The research team also explains that severe pneumonia in COVID-19 differs in some important aspects from other causes of severe pneumonia. “Severe pneumonia in COVID-19 differs in some important aspects from other causes of severe pneumonia or acute respiratory distress syndrome, and limiting the positive end-expiratory pressure level on the ventilator may be important. Invasive ventilation in the prone position should start early and last sufficiently long. This ventilation strategy might reduce the currently very high case fatality rate of more than 50% in invasively ventilated COVID-19 patients,” says the team.

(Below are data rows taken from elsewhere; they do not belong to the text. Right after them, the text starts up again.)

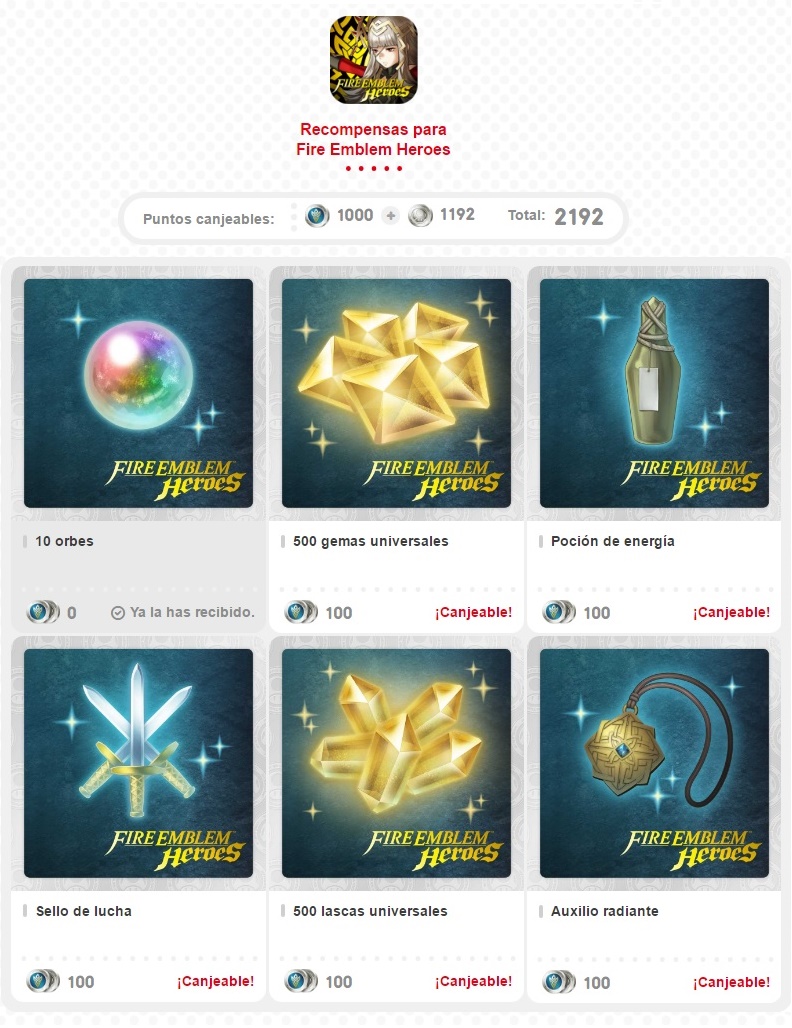The height and width of the screenshot is (1028, 792).
Task: Open the 500 lascas universales shards image
Action: click(x=396, y=763)
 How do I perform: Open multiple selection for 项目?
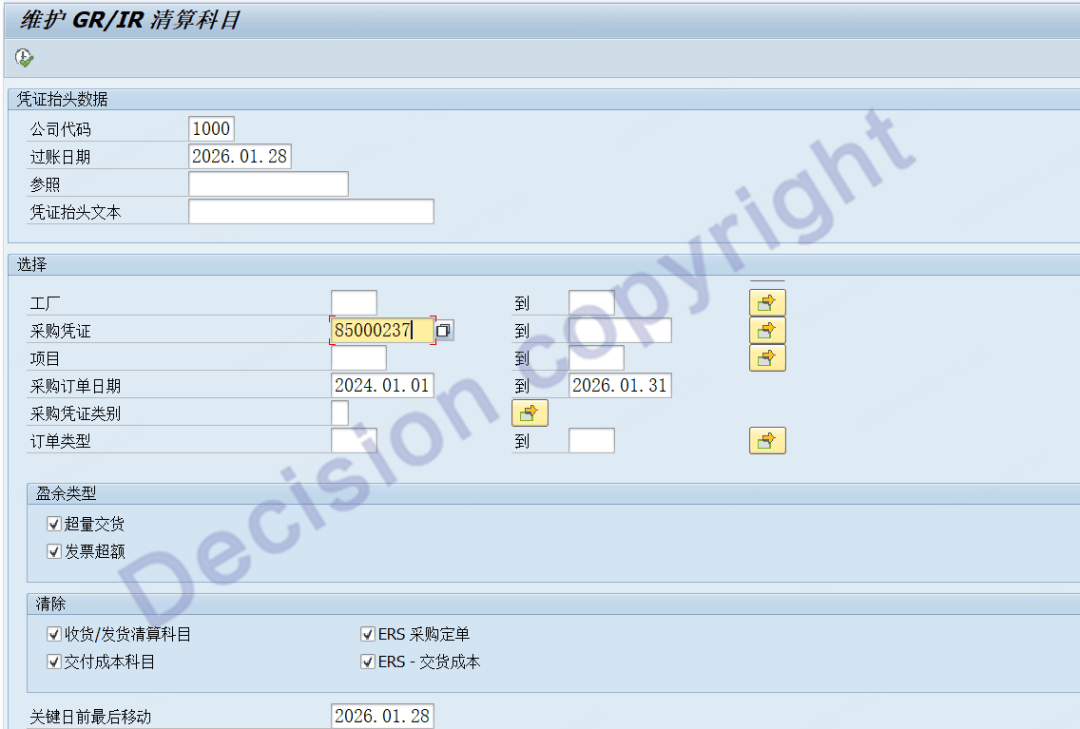tap(767, 358)
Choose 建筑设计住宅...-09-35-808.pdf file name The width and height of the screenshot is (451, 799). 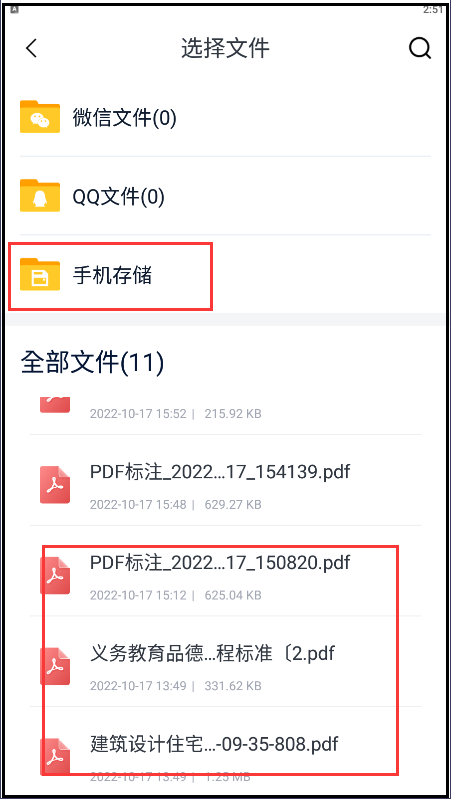[214, 744]
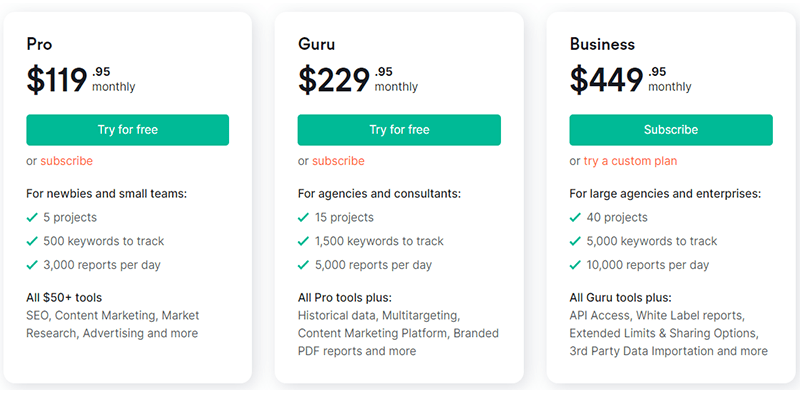800x400 pixels.
Task: Click the checkmark beside 5 projects
Action: coord(32,218)
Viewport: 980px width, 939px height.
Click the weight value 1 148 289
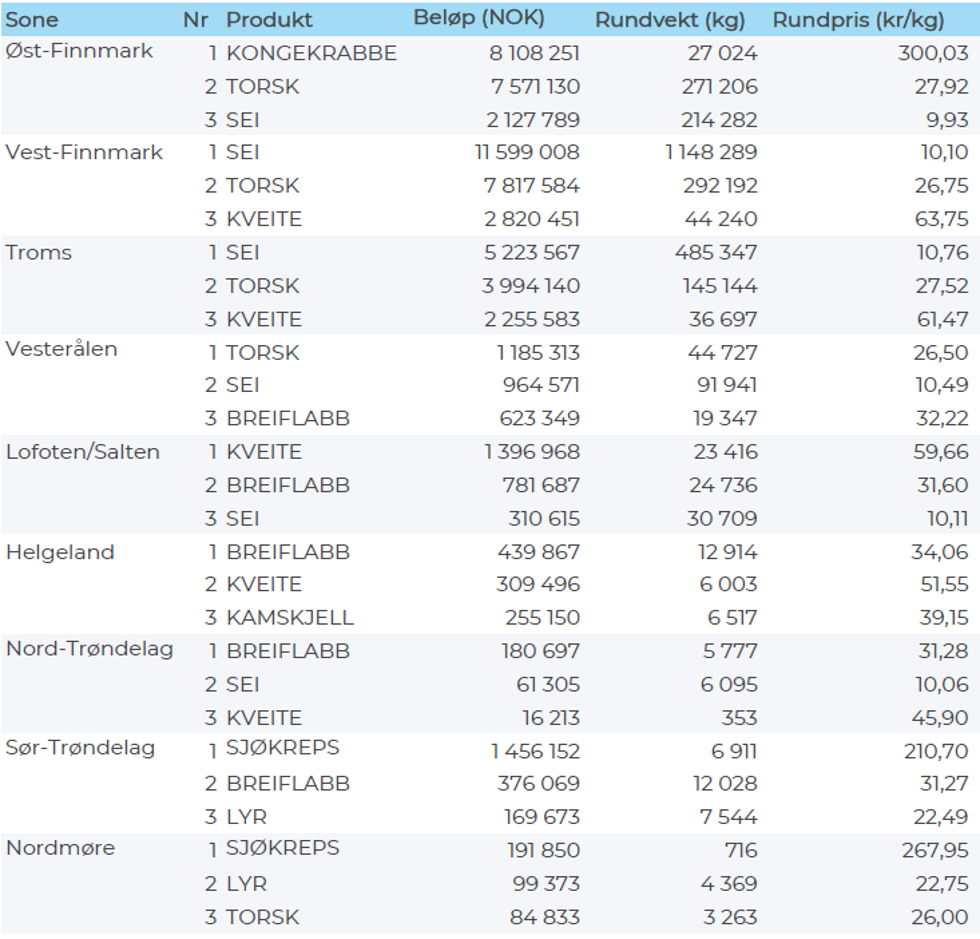[711, 153]
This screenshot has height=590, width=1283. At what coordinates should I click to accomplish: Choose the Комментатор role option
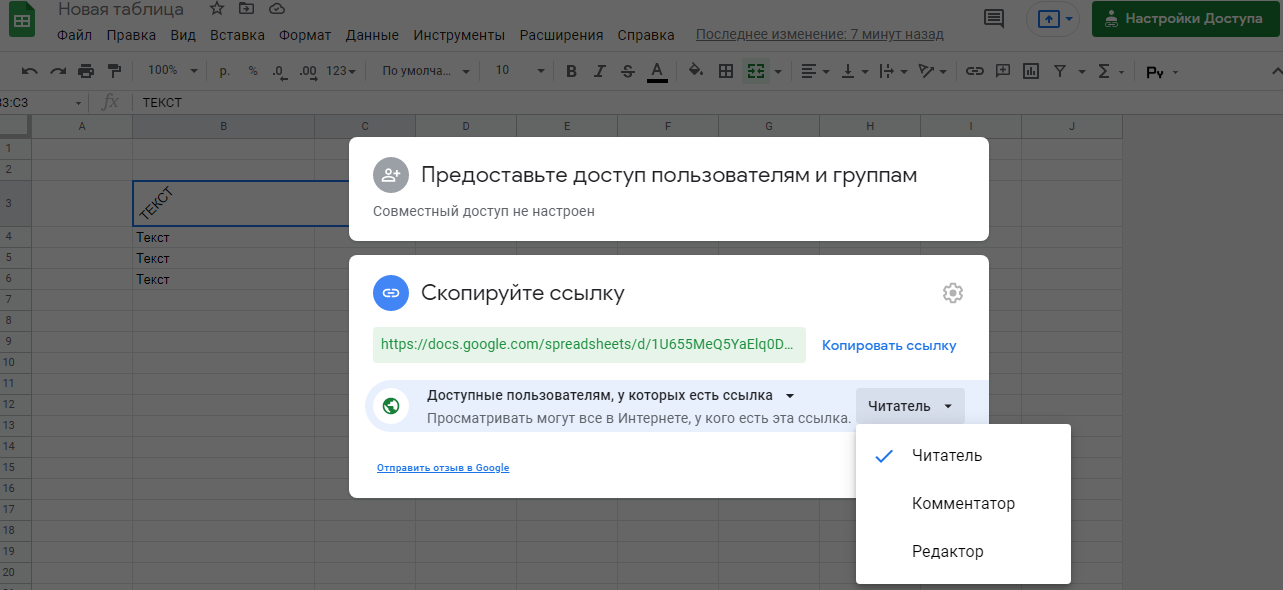[x=962, y=504]
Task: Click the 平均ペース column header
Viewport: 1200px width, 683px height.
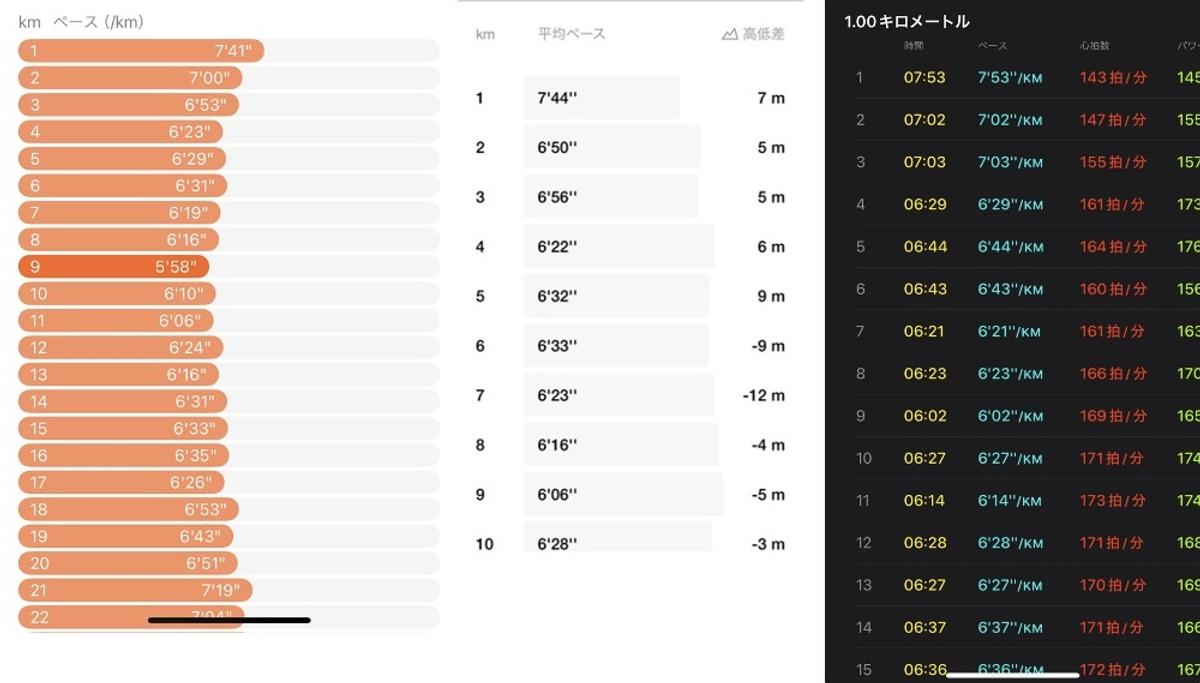Action: tap(571, 34)
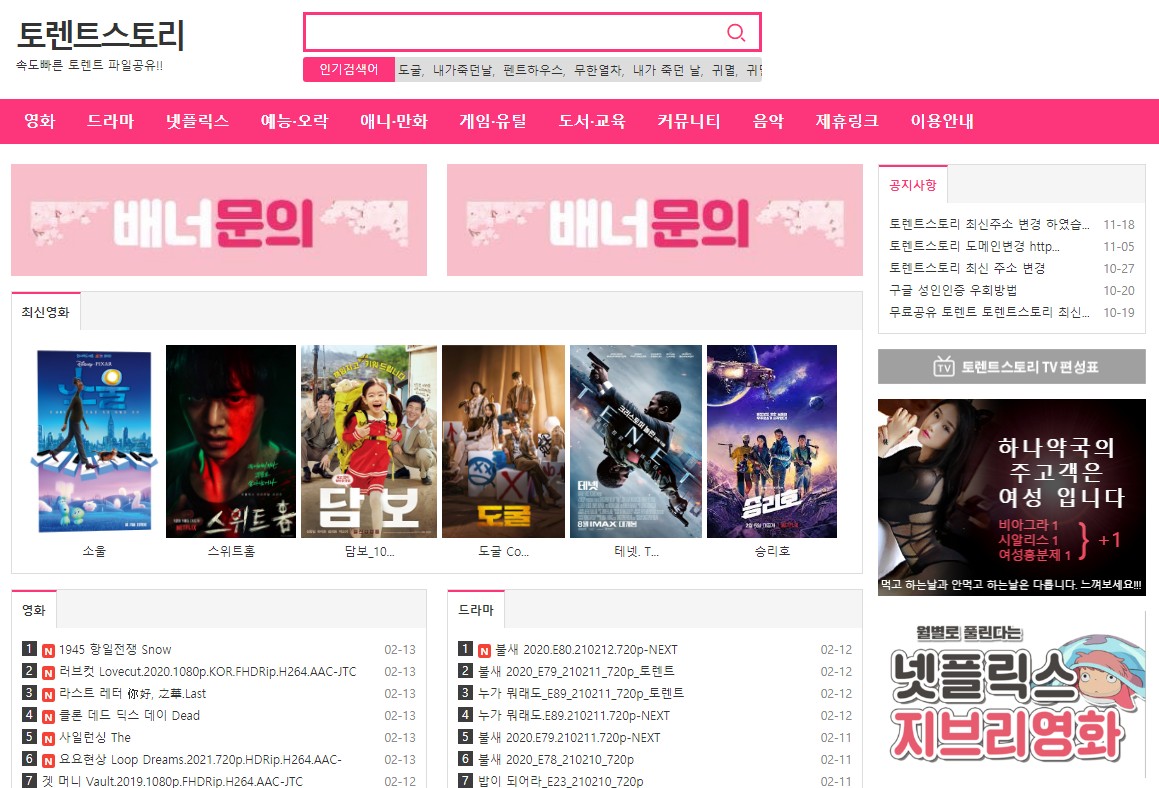The image size is (1159, 788).
Task: Click the magnifying glass search icon
Action: tap(736, 33)
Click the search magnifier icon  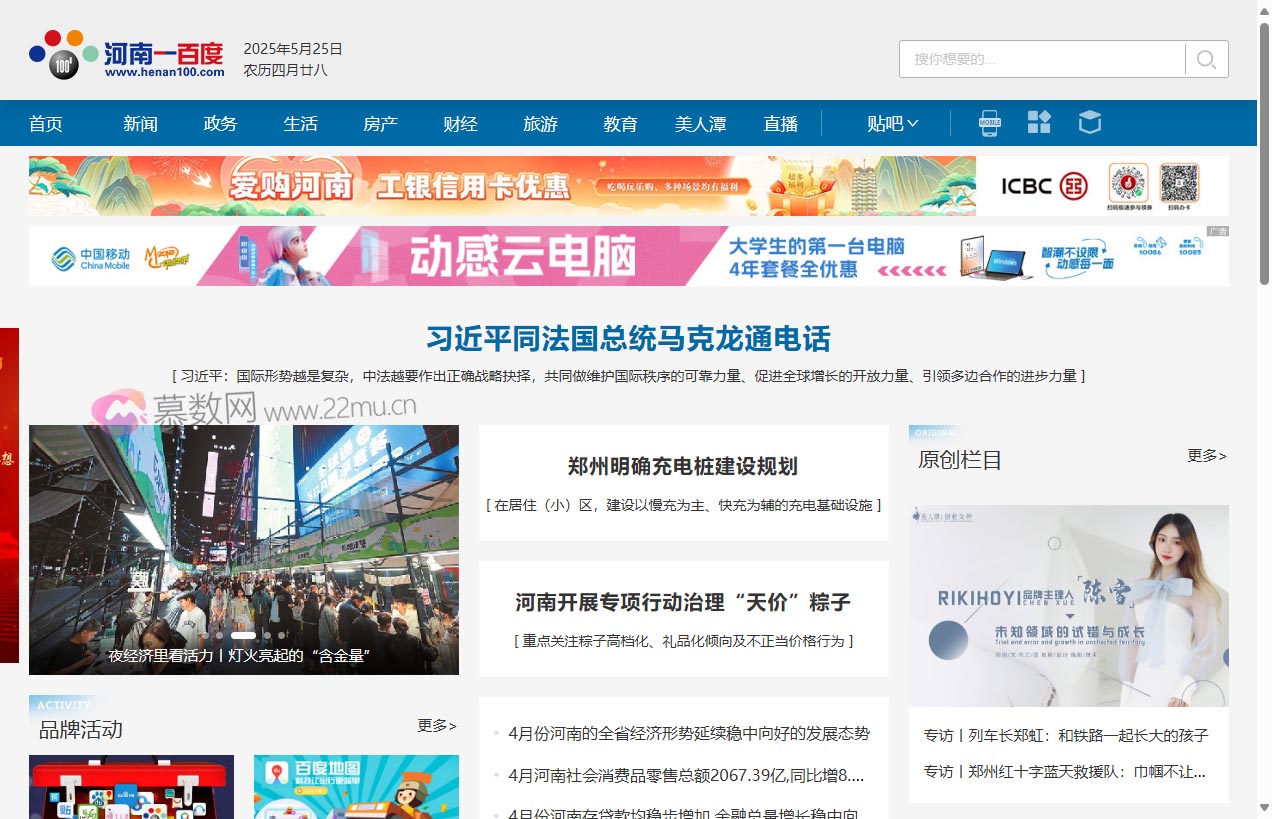pyautogui.click(x=1205, y=59)
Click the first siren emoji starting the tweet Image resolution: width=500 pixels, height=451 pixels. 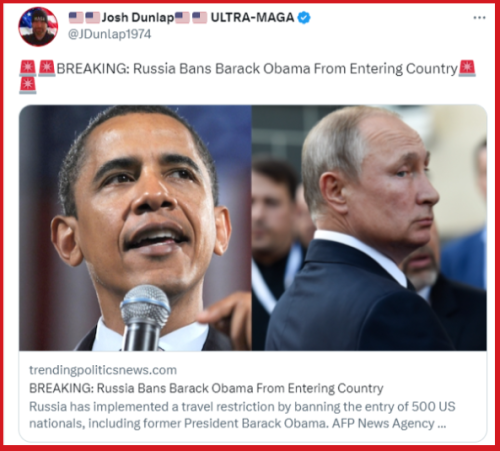pyautogui.click(x=28, y=68)
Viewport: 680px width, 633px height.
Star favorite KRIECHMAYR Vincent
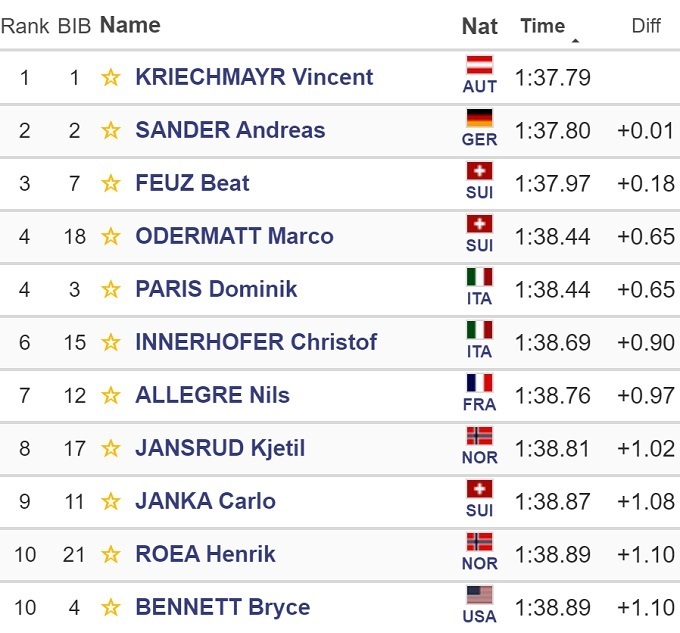pyautogui.click(x=111, y=78)
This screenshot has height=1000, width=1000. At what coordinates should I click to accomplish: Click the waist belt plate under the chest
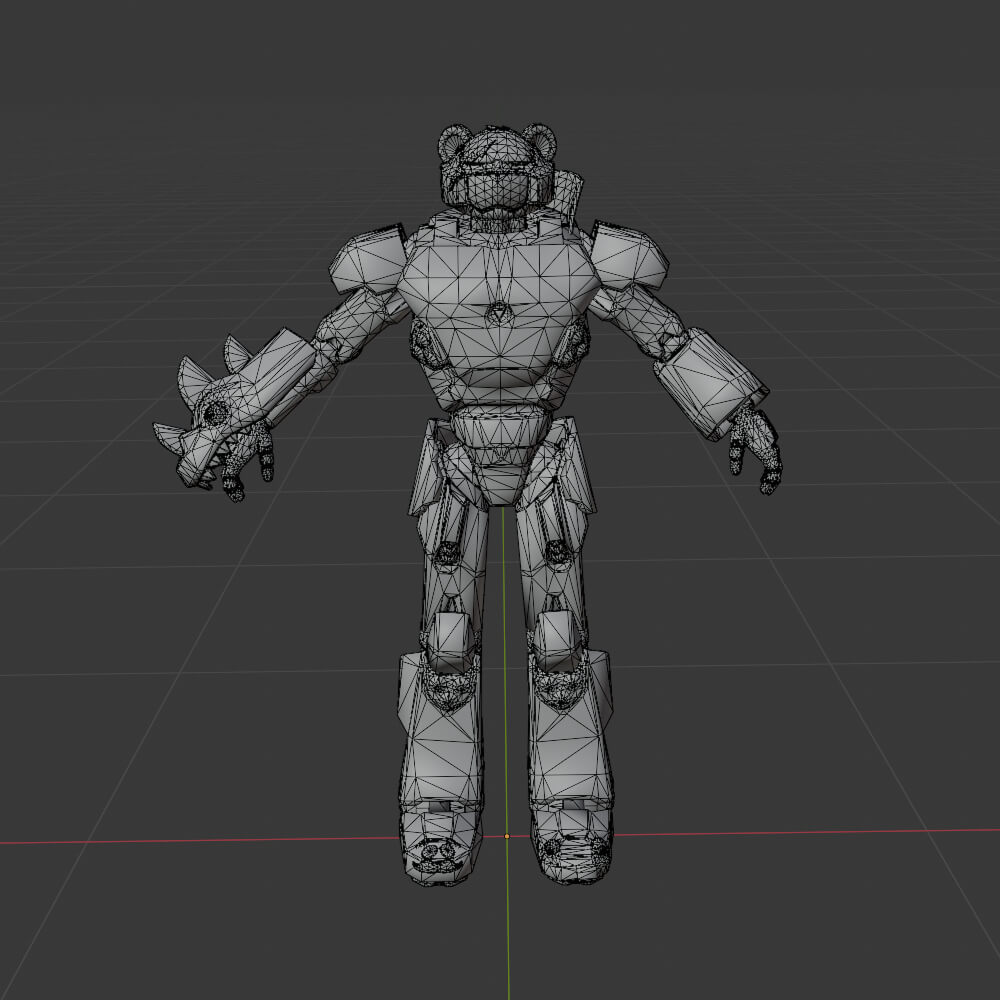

Phil Rosenthal from the University of California, San Francisco, told STAT News, “It’s important to highlight aspects of COVID-19 that differ from other diseases that require respiratory support. Patients with COVID-19 pneumonia are often less breathless compared to other patients with similar (blood oxygen) levels. This difference may allow physicians to avoid intubation/ventilator support in some patients.”
According to the research team, the strategies recommended by them could be critical in many resource-limited settings, where the provision of quality mechanical ventilation is challenging. “This is not only because of the low numbers of ICU beds equipped with mechanical ventilators but also because of issues related to infrastructure, equipment maintenance, human resources, and training,” says the team.
A few studies have also shown that mechanical ventilation may not help. In one study, for example, 30 (81%) of 37 patients requiring mechanical ventilation had died by 28 days. Another recent study, which examined outcomes among 5,700 patients hospitalized with COVID-19 in the New York City area, says that during hospitalization, 373 patients (14.2%) were treated in the intensive care unit care, of which 320 (12.2%) received invasive mechanical ventilation, 81 (3.2%) were treated with kidney replacement therapy, and 553 (21%) died.
The analysis shows death for those requiring mechanical ventilation was 88.1%. “Mortality rates for those who received mechanical ventilation in the 18-to-65 and older-than-65 age groups were 76.4% and 97.2%, respectively. Mortality rates for those in the 18-to-65 and older-than-65 age groups who did not receive mechanical ventilation were 19.8% and 26.6%, respectively,” says the study published in JAMA.